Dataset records
'''
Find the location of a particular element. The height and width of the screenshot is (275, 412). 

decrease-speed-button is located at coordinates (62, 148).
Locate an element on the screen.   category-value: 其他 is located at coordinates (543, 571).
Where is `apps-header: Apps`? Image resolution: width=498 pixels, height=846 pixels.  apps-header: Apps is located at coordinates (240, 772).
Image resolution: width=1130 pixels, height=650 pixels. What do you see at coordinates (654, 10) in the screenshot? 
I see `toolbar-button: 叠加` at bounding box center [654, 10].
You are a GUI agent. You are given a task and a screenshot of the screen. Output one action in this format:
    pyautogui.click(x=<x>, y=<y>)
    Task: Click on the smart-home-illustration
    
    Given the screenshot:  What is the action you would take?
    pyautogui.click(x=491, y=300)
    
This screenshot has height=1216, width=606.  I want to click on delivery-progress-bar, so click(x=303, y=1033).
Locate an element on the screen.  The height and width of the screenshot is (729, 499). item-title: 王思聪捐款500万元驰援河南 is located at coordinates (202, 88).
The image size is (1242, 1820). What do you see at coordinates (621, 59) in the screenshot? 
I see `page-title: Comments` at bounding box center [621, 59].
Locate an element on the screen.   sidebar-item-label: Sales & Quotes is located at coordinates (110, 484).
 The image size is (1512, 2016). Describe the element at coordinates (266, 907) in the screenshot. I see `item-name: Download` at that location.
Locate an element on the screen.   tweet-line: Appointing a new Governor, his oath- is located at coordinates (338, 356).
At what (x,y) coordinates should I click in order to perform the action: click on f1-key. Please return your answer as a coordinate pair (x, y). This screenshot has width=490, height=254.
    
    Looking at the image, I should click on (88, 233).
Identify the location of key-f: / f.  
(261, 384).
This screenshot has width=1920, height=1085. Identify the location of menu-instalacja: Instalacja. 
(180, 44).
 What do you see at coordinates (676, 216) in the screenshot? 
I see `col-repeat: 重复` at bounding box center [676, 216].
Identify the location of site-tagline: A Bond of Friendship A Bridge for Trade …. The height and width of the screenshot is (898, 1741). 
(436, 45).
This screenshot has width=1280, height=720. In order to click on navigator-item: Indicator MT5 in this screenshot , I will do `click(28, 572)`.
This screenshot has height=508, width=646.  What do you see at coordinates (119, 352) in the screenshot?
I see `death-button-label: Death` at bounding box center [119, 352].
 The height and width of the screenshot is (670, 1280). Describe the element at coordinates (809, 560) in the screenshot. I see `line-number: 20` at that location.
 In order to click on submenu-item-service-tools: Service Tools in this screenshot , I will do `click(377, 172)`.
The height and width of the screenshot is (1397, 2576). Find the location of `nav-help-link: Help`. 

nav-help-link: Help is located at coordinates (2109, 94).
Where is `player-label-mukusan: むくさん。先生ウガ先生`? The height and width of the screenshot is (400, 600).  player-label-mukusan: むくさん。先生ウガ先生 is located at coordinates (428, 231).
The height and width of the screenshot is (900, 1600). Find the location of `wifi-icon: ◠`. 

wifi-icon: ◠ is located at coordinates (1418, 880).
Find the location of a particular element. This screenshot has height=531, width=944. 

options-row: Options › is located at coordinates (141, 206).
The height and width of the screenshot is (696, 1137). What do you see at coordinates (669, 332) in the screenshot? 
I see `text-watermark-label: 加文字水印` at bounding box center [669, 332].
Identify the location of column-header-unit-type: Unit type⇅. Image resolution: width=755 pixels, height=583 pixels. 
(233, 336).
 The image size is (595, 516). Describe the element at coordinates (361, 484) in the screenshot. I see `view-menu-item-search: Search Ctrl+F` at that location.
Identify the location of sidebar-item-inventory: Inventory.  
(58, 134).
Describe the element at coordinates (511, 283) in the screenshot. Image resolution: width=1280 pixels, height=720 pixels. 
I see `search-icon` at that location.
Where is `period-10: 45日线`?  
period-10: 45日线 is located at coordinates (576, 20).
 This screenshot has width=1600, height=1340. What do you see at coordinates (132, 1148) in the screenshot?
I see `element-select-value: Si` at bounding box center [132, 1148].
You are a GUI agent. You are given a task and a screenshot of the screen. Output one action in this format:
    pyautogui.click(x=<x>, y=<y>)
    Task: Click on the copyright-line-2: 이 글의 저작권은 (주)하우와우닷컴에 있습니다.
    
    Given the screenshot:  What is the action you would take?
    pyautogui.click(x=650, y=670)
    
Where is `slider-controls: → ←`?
'''
### TASK PROMPT
Change every "Identify the location of" in the rows above to "Give the position of" and leave the rest of the text as it is.

### RESULT
Find the location of a particular element. The height and width of the screenshot is (275, 412). 

decrease-speed-button is located at coordinates (62, 148).
Locate an element on the screen.   category-value: 其他 is located at coordinates (543, 571).
Where is `apps-header: Apps`? Image resolution: width=498 pixels, height=846 pixels.  apps-header: Apps is located at coordinates (240, 772).
Image resolution: width=1130 pixels, height=650 pixels. What do you see at coordinates (654, 10) in the screenshot? 
I see `toolbar-button: 叠加` at bounding box center [654, 10].
You are a GUI agent. You are given a task and a screenshot of the screen. Output one action in this format:
    pyautogui.click(x=<x>, y=<y>)
    Task: Click on the smart-home-illustration
    
    Given the screenshot:  What is the action you would take?
    pyautogui.click(x=491, y=300)
    
This screenshot has height=1216, width=606.  I want to click on delivery-progress-bar, so click(x=303, y=1033).
Locate an element on the screen.  The height and width of the screenshot is (729, 499). item-title: 王思聪捐款500万元驰援河南 is located at coordinates (202, 88).
The image size is (1242, 1820). What do you see at coordinates (621, 59) in the screenshot? 
I see `page-title: Comments` at bounding box center [621, 59].
Locate an element on the screen.   sidebar-item-label: Sales & Quotes is located at coordinates (110, 484).
 The image size is (1512, 2016). Describe the element at coordinates (266, 907) in the screenshot. I see `item-name: Download` at that location.
Locate an element on the screen.   tweet-line: Appointing a new Governor, his oath- is located at coordinates (338, 356).
At what (x,y) coordinates should I click in order to perform the action: click on f1-key. Please return your answer as a coordinate pair (x, y). This screenshot has width=490, height=254.
    
    Looking at the image, I should click on (88, 233).
Give the position of key-f: / f.  
(261, 384).
This screenshot has width=1920, height=1085. Give the position of menu-instalacja: Instalacja. 
(180, 44).
 What do you see at coordinates (676, 216) in the screenshot? 
I see `col-repeat: 重复` at bounding box center [676, 216].
Give the position of site-tagline: A Bond of Friendship A Bridge for Trade …. The height and width of the screenshot is (898, 1741). 
(436, 45).
This screenshot has width=1280, height=720. In order to click on navigator-item: Indicator MT5 in this screenshot , I will do `click(28, 572)`.
This screenshot has height=508, width=646.  What do you see at coordinates (119, 352) in the screenshot?
I see `death-button-label: Death` at bounding box center [119, 352].
 The height and width of the screenshot is (670, 1280). Describe the element at coordinates (809, 560) in the screenshot. I see `line-number: 20` at that location.
 In order to click on submenu-item-service-tools: Service Tools in this screenshot , I will do `click(377, 172)`.
The height and width of the screenshot is (1397, 2576). Find the location of `nav-help-link: Help`. 

nav-help-link: Help is located at coordinates (2109, 94).
Where is `player-label-mukusan: むくさん。先生ウガ先生`? The height and width of the screenshot is (400, 600).  player-label-mukusan: むくさん。先生ウガ先生 is located at coordinates (428, 231).
The height and width of the screenshot is (900, 1600). Find the location of `wifi-icon: ◠`. 

wifi-icon: ◠ is located at coordinates (1418, 880).
Find the location of a particular element. This screenshot has height=531, width=944. 

options-row: Options › is located at coordinates (141, 206).
The height and width of the screenshot is (696, 1137). What do you see at coordinates (669, 332) in the screenshot? 
I see `text-watermark-label: 加文字水印` at bounding box center [669, 332].
Give the position of column-header-unit-type: Unit type⇅. Image resolution: width=755 pixels, height=583 pixels. 
(233, 336).
 The image size is (595, 516). Describe the element at coordinates (361, 484) in the screenshot. I see `view-menu-item-search: Search Ctrl+F` at that location.
Give the position of sidebar-item-inventory: Inventory.  
(58, 134).
Describe the element at coordinates (511, 283) in the screenshot. Image resolution: width=1280 pixels, height=720 pixels. 
I see `search-icon` at that location.
Where is `period-10: 45日线`?  
period-10: 45日线 is located at coordinates (576, 20).
 This screenshot has width=1600, height=1340. What do you see at coordinates (132, 1148) in the screenshot?
I see `element-select-value: Si` at bounding box center [132, 1148].
You are a GUI agent. You are given a task and a screenshot of the screen. Output one action in this format:
    pyautogui.click(x=<x>, y=<y>)
    Task: Click on the copyright-line-2: 이 글의 저작권은 (주)하우와우닷컴에 있습니다.
    
    Given the screenshot:  What is the action you would take?
    pyautogui.click(x=650, y=670)
    
Where is `slider-controls: → ←`?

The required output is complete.